Task directions:
While reading through the material below, copy each line that holds the word "rezervacijski".

Record extracts: Begin

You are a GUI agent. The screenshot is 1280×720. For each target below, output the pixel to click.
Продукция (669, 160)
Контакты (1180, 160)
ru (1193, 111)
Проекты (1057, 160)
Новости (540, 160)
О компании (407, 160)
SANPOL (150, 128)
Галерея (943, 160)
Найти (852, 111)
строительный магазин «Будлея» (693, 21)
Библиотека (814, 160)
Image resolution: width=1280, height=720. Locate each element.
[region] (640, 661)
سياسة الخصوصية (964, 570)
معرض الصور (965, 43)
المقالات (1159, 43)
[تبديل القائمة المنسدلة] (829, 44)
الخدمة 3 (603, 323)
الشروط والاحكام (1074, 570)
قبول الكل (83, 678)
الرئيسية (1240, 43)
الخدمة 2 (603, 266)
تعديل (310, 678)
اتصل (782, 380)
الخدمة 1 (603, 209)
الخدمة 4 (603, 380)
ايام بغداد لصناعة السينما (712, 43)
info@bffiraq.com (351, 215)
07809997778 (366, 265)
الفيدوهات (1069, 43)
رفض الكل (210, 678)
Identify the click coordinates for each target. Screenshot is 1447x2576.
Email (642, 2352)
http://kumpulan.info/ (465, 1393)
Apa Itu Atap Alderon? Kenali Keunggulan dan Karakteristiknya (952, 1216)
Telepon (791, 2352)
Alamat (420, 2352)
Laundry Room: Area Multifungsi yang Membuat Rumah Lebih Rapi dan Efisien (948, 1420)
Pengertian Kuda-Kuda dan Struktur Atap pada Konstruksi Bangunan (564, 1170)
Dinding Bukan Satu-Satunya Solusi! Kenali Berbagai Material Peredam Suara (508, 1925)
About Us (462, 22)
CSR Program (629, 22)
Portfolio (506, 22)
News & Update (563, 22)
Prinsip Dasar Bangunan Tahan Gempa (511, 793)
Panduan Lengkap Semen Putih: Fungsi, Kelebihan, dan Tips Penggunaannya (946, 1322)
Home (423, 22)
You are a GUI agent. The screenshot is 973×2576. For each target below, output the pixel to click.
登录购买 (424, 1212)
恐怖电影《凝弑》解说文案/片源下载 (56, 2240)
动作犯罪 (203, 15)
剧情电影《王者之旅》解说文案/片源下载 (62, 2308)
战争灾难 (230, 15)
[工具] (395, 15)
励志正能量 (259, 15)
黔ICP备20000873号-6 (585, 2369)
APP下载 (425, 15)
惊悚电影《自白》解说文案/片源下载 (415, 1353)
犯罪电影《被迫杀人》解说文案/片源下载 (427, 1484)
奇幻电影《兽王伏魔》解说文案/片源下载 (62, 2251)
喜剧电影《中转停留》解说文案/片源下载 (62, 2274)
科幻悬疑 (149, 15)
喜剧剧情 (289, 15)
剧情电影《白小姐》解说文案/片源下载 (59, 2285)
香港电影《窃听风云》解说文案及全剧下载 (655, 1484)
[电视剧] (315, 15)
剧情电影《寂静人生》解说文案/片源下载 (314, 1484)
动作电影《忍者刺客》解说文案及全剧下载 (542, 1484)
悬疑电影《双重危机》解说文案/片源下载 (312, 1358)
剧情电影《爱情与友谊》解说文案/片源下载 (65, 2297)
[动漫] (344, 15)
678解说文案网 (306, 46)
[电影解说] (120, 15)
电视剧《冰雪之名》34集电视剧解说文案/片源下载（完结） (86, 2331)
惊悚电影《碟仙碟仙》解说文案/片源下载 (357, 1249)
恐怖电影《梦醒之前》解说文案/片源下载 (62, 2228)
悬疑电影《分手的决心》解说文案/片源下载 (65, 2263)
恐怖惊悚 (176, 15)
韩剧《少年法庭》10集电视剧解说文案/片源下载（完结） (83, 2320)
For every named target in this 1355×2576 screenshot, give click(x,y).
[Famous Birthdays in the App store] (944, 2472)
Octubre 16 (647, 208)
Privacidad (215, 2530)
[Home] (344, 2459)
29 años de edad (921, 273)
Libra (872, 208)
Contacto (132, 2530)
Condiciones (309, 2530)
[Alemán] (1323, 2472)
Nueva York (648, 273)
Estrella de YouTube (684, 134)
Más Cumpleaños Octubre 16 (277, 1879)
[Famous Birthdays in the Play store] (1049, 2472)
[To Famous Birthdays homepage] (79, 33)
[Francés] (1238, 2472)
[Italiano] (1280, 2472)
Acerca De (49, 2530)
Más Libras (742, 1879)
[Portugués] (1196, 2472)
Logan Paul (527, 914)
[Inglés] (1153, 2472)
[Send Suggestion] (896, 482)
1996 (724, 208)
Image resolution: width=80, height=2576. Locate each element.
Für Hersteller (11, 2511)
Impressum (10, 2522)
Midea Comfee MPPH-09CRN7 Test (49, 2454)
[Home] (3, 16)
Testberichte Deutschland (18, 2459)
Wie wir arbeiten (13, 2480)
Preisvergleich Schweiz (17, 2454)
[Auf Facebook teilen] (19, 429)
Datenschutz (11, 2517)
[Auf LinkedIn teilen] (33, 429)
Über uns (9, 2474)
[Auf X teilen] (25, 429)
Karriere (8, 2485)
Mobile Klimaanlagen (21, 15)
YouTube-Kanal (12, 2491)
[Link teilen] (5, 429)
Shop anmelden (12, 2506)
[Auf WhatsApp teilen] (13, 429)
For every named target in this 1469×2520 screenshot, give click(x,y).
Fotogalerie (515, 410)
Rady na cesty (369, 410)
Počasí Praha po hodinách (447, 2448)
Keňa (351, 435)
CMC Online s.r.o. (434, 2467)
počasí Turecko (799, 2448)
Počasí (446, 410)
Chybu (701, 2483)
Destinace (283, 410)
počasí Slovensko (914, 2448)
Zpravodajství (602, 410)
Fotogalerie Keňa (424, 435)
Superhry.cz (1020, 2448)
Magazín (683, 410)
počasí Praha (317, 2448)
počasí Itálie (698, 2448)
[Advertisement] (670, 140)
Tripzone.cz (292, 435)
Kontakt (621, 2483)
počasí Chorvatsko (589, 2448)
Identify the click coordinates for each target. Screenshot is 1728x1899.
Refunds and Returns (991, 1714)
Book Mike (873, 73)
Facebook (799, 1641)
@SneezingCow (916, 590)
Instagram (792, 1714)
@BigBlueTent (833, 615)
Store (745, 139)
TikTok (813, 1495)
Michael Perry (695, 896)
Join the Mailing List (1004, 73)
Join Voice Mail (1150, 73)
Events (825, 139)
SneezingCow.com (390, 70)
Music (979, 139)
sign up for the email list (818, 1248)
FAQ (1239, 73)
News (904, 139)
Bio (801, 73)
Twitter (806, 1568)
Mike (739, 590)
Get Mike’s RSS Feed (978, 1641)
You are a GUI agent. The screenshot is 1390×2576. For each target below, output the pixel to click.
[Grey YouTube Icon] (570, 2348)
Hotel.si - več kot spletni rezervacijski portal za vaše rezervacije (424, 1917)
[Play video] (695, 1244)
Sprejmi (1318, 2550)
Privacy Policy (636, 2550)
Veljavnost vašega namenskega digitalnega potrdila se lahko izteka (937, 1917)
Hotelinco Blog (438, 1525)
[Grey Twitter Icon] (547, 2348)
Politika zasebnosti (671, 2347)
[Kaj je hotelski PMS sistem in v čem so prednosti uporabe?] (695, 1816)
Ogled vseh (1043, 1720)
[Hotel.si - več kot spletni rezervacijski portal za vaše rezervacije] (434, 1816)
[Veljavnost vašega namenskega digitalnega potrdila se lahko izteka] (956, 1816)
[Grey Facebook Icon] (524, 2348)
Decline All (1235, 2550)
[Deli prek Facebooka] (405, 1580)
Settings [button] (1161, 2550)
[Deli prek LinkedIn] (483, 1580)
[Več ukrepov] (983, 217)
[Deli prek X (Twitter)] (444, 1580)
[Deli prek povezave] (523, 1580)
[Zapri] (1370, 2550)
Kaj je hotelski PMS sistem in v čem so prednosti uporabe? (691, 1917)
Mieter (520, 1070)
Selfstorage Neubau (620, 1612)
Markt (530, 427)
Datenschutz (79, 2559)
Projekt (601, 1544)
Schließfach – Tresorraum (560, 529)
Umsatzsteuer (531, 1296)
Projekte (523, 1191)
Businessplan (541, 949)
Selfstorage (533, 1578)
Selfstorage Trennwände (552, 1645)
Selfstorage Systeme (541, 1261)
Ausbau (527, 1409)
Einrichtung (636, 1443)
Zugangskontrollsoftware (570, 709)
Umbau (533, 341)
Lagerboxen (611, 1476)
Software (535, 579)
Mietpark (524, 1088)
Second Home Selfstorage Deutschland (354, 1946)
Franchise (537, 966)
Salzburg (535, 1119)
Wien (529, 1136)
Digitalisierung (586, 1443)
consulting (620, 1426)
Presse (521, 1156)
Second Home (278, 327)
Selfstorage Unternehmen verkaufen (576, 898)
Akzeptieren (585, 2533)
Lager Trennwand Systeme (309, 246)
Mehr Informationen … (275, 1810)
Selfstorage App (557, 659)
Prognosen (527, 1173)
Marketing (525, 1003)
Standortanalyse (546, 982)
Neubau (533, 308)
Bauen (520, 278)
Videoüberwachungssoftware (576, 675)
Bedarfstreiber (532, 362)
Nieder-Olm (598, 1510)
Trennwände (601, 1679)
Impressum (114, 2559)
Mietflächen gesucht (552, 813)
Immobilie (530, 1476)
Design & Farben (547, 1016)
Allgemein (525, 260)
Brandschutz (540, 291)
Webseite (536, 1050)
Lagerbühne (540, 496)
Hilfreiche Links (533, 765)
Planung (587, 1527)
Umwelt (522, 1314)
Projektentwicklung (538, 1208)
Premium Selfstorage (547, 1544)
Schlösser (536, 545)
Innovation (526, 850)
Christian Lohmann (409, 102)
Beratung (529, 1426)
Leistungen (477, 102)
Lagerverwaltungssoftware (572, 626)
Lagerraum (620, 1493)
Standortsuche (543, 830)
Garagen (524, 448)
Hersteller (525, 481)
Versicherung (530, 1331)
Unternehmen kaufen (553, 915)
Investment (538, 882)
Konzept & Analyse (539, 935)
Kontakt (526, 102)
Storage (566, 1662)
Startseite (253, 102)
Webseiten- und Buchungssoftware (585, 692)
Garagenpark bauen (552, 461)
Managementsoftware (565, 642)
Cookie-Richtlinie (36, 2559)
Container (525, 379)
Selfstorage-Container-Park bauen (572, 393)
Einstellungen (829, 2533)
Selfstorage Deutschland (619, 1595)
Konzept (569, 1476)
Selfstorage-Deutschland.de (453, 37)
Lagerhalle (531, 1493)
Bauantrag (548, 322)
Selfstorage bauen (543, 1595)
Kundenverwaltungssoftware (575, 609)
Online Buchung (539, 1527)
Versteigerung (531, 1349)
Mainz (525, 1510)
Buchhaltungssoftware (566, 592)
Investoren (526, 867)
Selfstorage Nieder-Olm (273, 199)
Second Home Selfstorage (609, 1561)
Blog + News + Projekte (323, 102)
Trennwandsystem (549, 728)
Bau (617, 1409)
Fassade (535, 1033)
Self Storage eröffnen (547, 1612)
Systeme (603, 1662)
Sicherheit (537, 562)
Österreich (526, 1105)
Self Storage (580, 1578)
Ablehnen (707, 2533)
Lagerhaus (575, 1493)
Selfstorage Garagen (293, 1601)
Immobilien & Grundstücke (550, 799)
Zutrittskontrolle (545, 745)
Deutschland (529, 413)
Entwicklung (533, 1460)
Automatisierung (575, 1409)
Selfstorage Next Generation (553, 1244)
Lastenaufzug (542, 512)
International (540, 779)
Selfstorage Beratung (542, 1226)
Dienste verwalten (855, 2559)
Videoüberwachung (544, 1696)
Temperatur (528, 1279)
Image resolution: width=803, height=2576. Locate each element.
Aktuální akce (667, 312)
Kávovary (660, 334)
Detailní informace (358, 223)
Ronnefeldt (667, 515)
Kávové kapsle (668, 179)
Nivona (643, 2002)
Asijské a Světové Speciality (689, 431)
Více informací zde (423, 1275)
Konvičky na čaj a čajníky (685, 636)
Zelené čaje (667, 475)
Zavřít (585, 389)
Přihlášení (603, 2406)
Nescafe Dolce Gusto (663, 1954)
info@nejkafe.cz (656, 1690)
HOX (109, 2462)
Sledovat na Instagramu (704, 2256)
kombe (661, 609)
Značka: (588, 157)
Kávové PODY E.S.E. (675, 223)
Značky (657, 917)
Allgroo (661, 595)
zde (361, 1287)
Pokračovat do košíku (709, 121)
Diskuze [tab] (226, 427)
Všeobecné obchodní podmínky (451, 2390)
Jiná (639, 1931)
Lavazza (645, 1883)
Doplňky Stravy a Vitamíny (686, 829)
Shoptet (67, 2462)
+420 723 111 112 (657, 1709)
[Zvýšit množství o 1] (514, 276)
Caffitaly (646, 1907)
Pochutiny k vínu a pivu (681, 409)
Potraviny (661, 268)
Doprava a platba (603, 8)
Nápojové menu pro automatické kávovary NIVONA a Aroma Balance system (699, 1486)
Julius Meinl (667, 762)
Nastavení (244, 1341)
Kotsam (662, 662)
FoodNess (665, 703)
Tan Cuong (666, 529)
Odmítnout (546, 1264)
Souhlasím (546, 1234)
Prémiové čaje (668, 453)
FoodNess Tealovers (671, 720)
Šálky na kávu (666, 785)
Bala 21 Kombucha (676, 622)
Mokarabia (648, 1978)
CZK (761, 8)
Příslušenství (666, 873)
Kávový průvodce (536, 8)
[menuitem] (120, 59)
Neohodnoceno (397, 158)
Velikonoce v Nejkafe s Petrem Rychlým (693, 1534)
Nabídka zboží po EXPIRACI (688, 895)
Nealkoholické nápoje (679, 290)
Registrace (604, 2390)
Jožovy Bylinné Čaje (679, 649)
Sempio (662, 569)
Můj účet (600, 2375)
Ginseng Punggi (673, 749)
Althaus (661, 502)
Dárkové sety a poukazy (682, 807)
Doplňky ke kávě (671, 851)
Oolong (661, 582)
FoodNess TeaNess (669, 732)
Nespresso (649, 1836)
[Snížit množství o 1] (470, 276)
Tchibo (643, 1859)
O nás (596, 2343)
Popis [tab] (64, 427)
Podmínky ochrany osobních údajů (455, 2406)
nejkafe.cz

Record extracts: End

Result of the task:
Hotel.si - več kot spletni rezervacijski portal za vaše rezervacije (424, 1917)
[Hotel.si - več kot spletni rezervacijski portal za vaše rezervacije] (434, 1816)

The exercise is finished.